Gene abundance profile from metagenomics data

0

Entering edit mode

7.6 years ago

932477002 • 0

Hi, alls

I was dealing with a metagenome dataset.

After prediction, I have created a catalogue consisting of all genes found from the dataset, and now I want to extrcat gene profiles (i.e. a list of genes with relative abundance).

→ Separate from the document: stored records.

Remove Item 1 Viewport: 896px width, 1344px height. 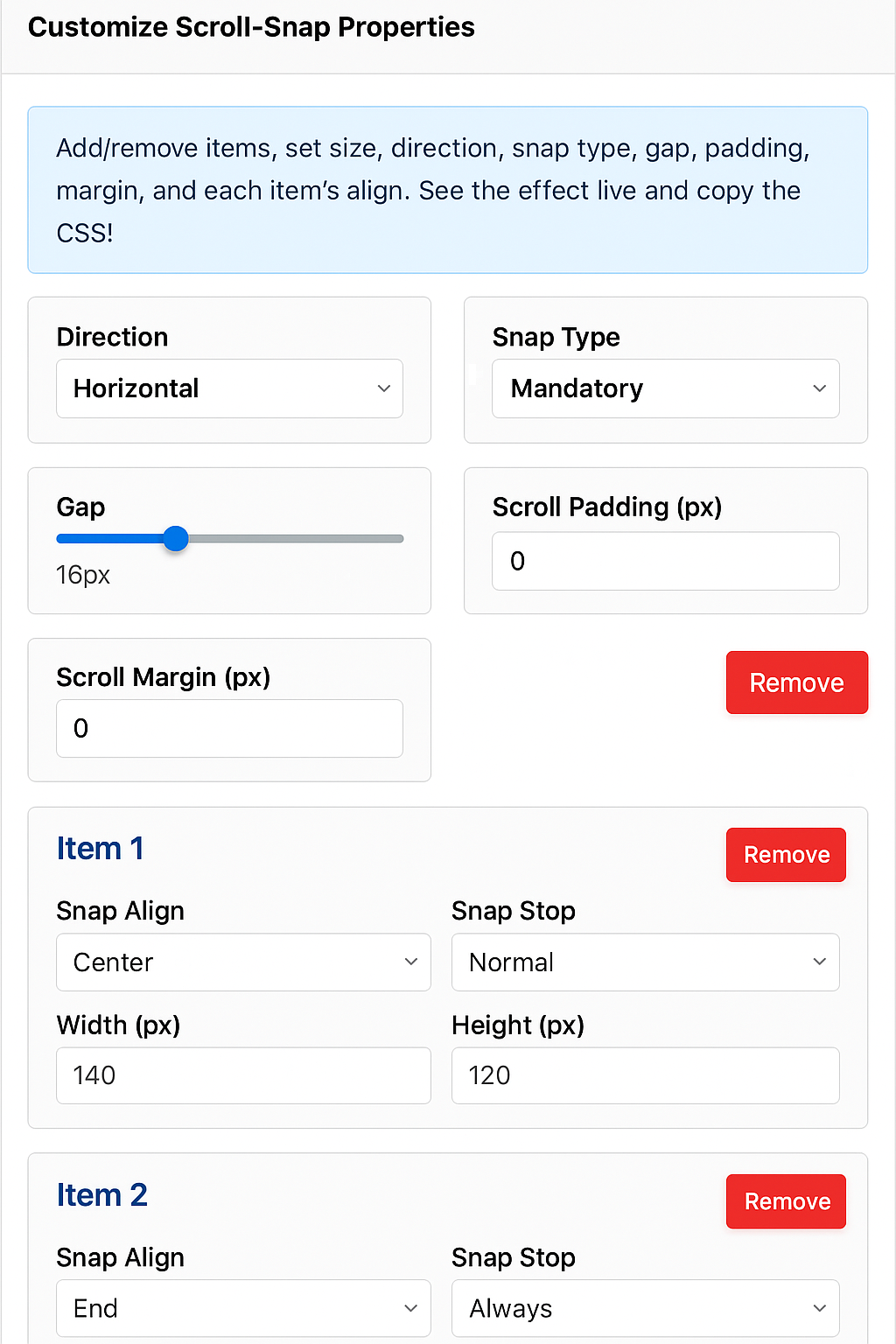786,855
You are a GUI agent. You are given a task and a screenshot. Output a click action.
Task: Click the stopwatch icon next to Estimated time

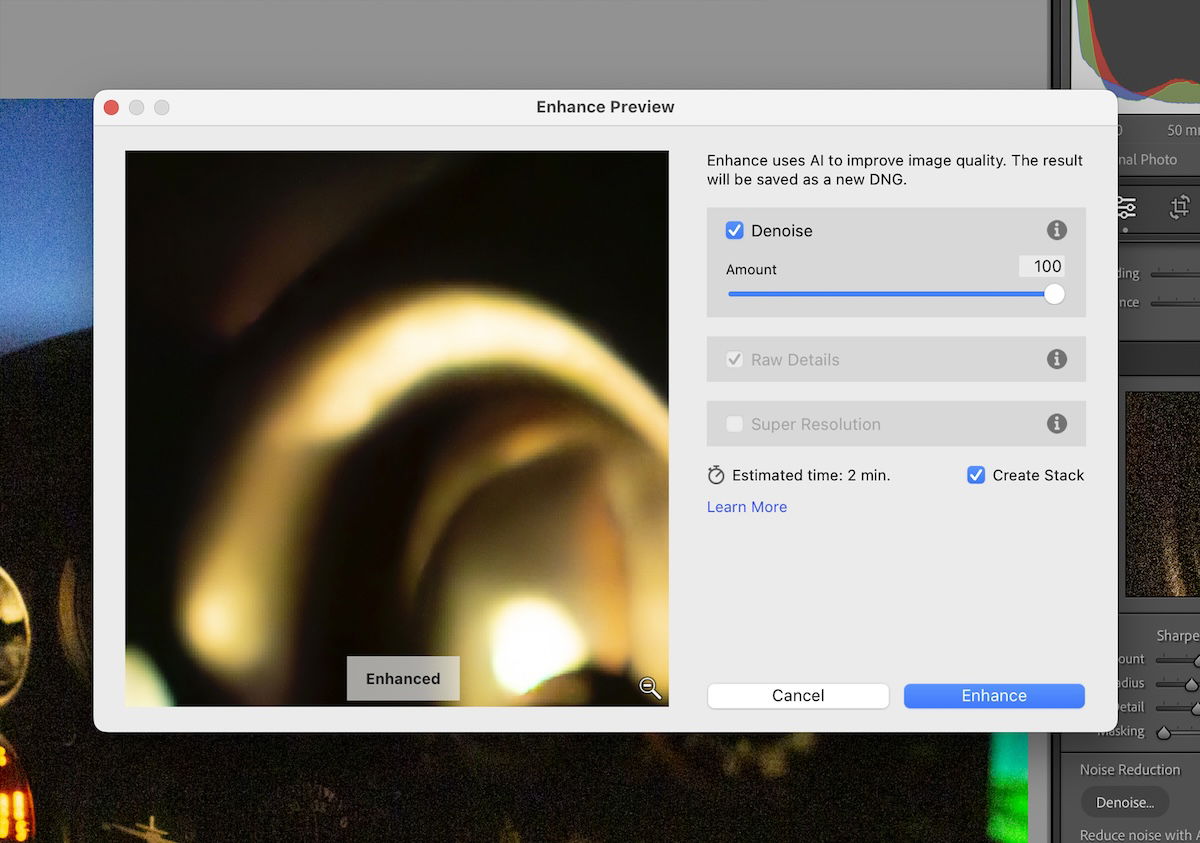click(714, 474)
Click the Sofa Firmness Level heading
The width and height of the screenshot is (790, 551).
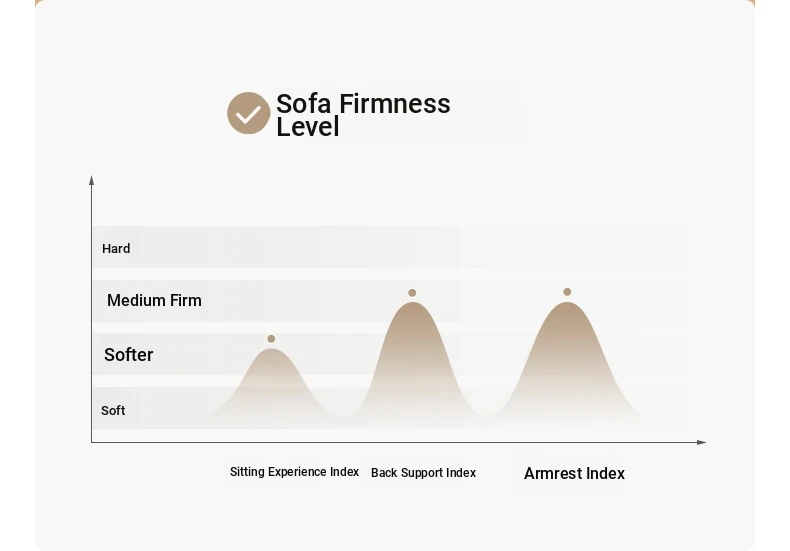click(x=363, y=114)
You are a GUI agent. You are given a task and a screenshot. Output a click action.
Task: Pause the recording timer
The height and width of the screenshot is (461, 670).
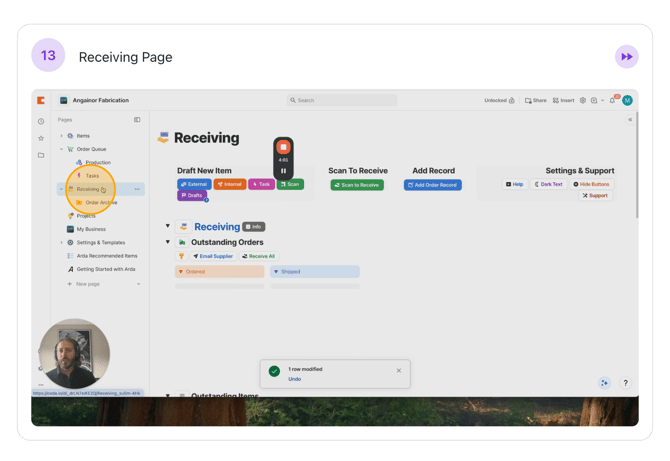coord(283,171)
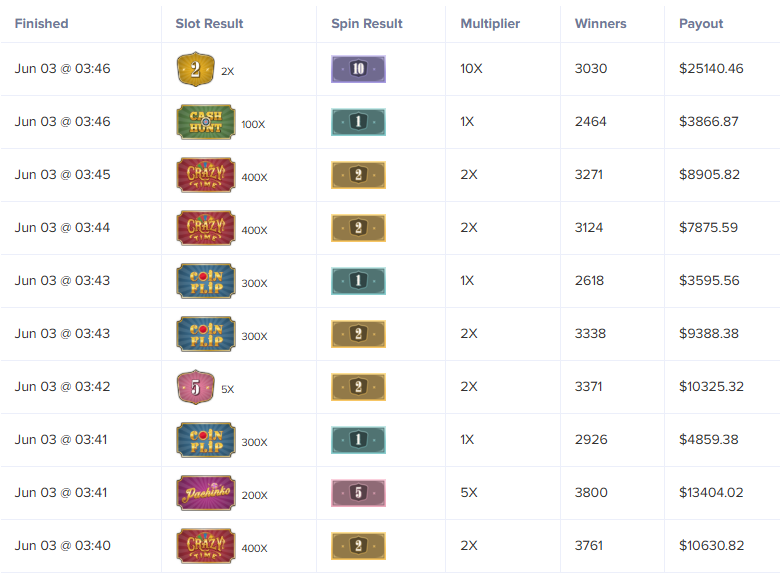
Task: Click the Coin Flip badge with 1X multiplier at 03:43
Action: (205, 281)
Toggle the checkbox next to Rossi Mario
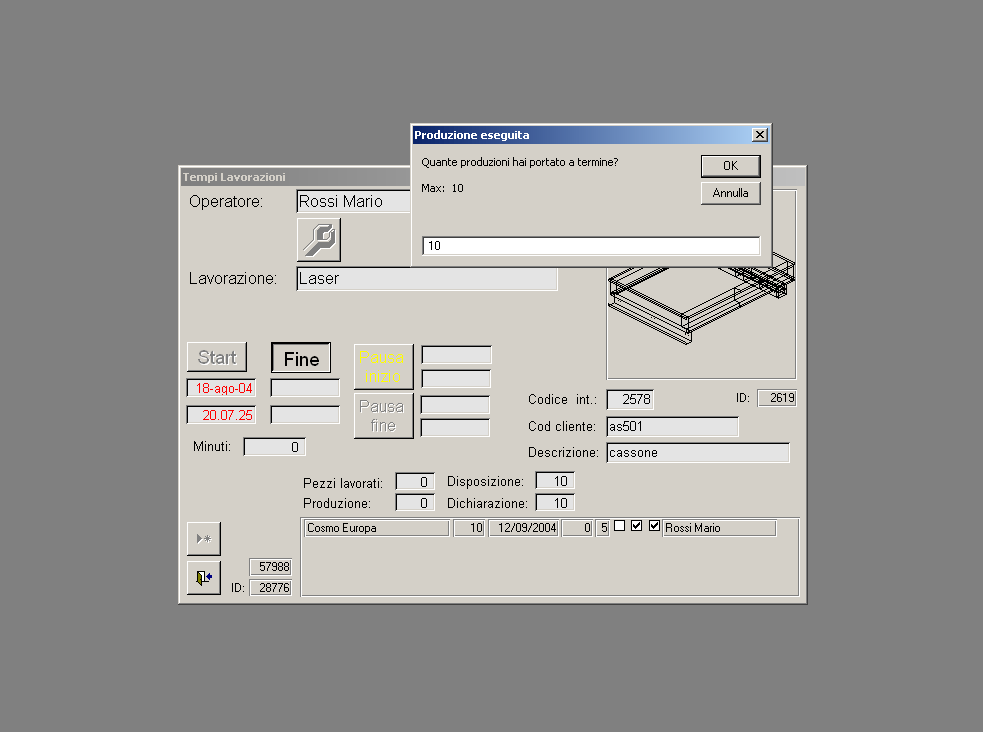 click(x=654, y=526)
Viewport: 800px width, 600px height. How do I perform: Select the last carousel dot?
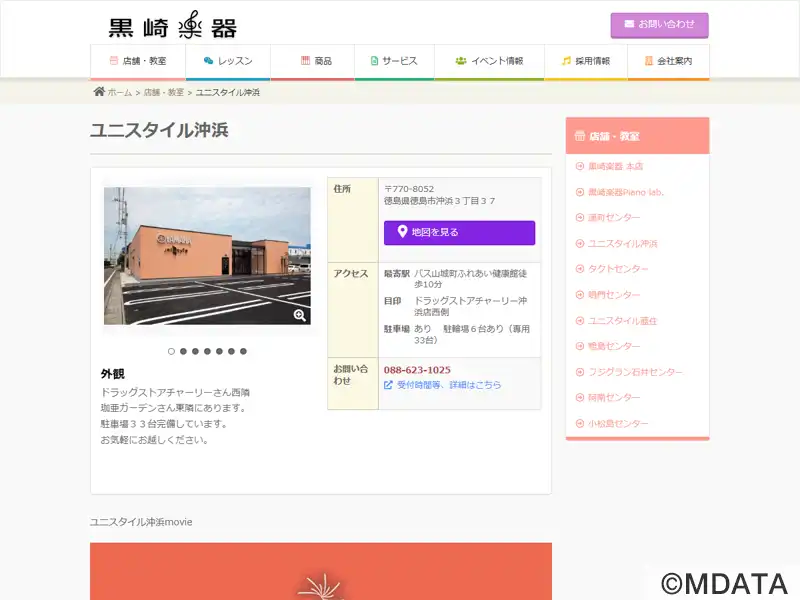click(x=243, y=351)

Do you know what tools can be used to profile the gene abundance list?

I would apperciate your kind help!

gene • 3.0k views

ADD COMMENT • link updated 6.1 years ago by Biostar 20 • written 7.6 years ago by 932477002 • 0

score 0 · Answer 1 · 2017-06-01

I'm not aware of such a tool. You can try and classify your genes using interpro domains, MetaCyc/KEGG orthology groups etc. Depending on your depth of sequencing and sample complexity I would consider reference-based counting (i.e. mapping the reads to a reference using blastx) instead of assembly based approached you took.

score 0 · Answer 2 · 2018-07-31

There are two approaches to do it.

I suppose you want to get only abundances of genes irrespective of organisms. Then can cluster all genes with CD-HIT or other tool and then take representative from each cluster to find KO or COG ids/description.
Second is, use UProC to classify your genes and get KO ids. Then you can simply consolidate your resutl. (count of KO's)

Other than these approach, you can assemble your metagenome and map query genes to each contig (which you will get). Then multiply number of hits with depth of sequencing. It is not accurate way. It will give only relative abundances only.